“There’s only one thing you can’t make jokes about,” said Nathan, “and that’s Cowgatehead. Those comedians have got thousands of pounds and, in their minds, maybe their whole careers riding on it.”
As well as being a comedian, Nathan runs a company which offers tourist trips round the ‘real’ London and ‘real’ New York. But, he complains, everything is getting too safe and gentrified in London.
“Are you a Londoner?” I asked.
“I was born in Birmingham. Even Birmingham’s nicer now. There’s no rough places for me any more.”
“Certainly not Brownhills,” I said, attempting a North Birmingham accent.
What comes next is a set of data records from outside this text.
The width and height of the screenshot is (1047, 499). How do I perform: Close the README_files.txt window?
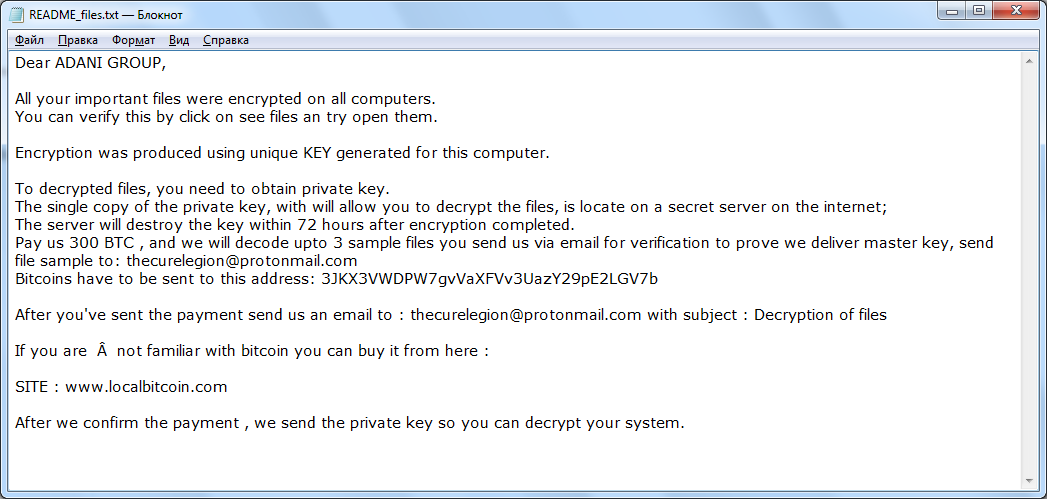coord(1015,12)
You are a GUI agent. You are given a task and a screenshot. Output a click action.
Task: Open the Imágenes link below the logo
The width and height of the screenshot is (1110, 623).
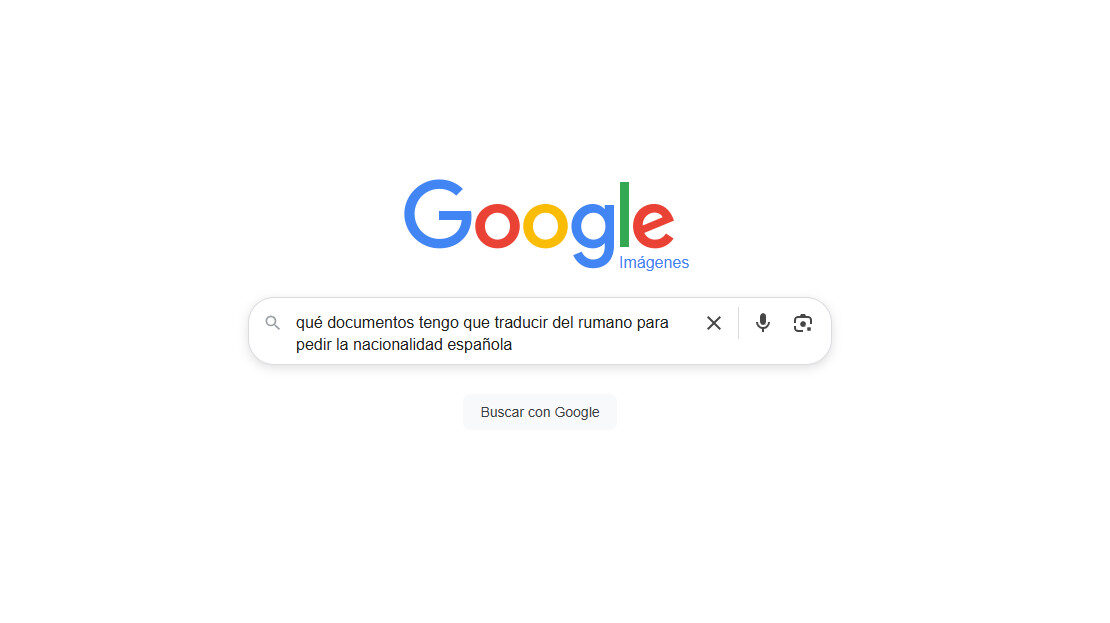[x=653, y=262]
“That,” said Nathan, “is exactly the Brummie accent I am going to use in Back To the Future III.”
Nathan is performing three comedy shows this year – Back to the Future I, II and III.
“I’m doing all three on the same day at the Camden Fringe and on Back to the Future Day, which is Wednesday 21st October. That’s the day in Back to the Future II – 21st October 2015 – they go forward to and that’s when you see the flying cars.”
“Why did you do the first Back to the Future?” I asked.
“I guess I’m at that part in my life where I’m looking back 30 years and looking forward 30 years. I went to see Back to the Future at Secret Cinema at Westfield in East London and that’s what triggered my thought. Secret Cinema fuses theatre and film. They had bought a great plot of land but they had to cancel the first week of shows. 3,000 people were turning up every day and they cancelled the first day only about half an hour before the start time.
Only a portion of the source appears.